It turns out that this is because having UTC or GMT in front uses the POSIX definition for time zones, which defines zones to be hours west of the GMT line. In essence, the sign is reversed from the time zone structure we know and love, where positive integers represent that the timestamp is east of the GMT line (also known as ISO8601 standard).
Note that the POSIX standard also applies if you just add colon separators to
the offset in SET TIME ZONE
:
otan=# SET TIME ZONE '+3:00';
SET
otan=# SELECT CURRENT_TIMESTAMP;
current_timestamp
-------------------------------
2023-03-16 02:40:30.983731-03
(1 row)
The takeaway here is that integers are treated as ISO8601 format, locations do what you expect and anything else is POSIX standard.

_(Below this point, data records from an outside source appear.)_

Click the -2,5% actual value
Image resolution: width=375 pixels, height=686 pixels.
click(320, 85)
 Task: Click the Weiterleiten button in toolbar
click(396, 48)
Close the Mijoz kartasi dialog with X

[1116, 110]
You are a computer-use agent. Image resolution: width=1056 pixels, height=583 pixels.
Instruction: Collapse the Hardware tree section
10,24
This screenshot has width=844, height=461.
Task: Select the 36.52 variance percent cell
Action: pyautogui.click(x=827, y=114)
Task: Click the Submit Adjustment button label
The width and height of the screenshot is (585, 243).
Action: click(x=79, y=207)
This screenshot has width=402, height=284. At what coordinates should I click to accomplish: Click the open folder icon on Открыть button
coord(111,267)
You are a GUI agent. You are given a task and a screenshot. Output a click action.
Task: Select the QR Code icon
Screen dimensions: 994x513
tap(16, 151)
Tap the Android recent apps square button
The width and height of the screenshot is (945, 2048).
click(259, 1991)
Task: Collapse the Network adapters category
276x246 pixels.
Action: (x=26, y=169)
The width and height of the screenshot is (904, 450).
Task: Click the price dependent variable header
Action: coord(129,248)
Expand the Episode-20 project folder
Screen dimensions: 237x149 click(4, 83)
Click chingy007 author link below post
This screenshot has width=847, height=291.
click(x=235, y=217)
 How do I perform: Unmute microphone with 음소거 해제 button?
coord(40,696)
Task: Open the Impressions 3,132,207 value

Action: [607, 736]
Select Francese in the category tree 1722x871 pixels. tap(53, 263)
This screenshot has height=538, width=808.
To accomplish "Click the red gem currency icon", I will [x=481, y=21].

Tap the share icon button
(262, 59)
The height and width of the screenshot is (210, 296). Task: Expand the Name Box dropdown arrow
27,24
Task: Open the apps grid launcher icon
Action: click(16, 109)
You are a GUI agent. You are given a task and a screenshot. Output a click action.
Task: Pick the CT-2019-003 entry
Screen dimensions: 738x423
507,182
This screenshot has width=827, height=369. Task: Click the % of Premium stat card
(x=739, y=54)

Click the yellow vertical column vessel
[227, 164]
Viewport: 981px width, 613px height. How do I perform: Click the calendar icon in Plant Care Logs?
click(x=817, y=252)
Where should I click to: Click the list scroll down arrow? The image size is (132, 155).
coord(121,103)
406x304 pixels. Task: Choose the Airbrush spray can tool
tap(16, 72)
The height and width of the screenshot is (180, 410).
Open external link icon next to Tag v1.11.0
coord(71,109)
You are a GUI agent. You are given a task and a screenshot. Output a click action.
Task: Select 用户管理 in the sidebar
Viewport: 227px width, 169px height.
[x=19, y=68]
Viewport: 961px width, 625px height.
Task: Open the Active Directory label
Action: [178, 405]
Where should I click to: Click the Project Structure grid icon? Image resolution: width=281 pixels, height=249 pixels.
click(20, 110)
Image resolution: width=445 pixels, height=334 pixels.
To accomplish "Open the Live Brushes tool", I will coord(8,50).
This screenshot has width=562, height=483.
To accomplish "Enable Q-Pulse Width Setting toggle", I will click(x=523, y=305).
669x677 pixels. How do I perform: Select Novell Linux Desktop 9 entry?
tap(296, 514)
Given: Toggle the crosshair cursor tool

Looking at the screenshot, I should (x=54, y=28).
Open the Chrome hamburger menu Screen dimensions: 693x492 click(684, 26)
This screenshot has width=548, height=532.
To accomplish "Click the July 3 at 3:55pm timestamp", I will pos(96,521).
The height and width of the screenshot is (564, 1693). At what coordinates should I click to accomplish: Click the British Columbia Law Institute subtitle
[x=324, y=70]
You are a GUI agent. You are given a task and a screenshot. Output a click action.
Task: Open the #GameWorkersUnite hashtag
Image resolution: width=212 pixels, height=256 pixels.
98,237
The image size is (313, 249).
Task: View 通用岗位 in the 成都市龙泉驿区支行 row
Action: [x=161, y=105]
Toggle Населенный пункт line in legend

Thinking this is a little weird? We’ve got another surprise with this coming
later with AT TIME ZONE
!
The TIMESTAMP (also known as TIMESTAMP WITHOUT TIME ZONE
) and TIMESTAMPTZ
(also known as TIMESTAMP WITH TIME ZONE
) types stored as a 64-bit integer as a
microsecond offset since 1970-01-01 in CockroachDB and as a 64-bit integer
microsecond offset since 2000-01-01 in PostgreSQL by default.
As both data types are stored using only 64-bit integers, it is important to note that neither store any time zone information.
So where does TIMESTAMPTZ get the “time zone” display from? The session time zone! As a corollary, that means storing the TIMESTAMPTZ and fetching the results from a different session time zone results in a different printed result, with the same equivalent UTC offset underneath.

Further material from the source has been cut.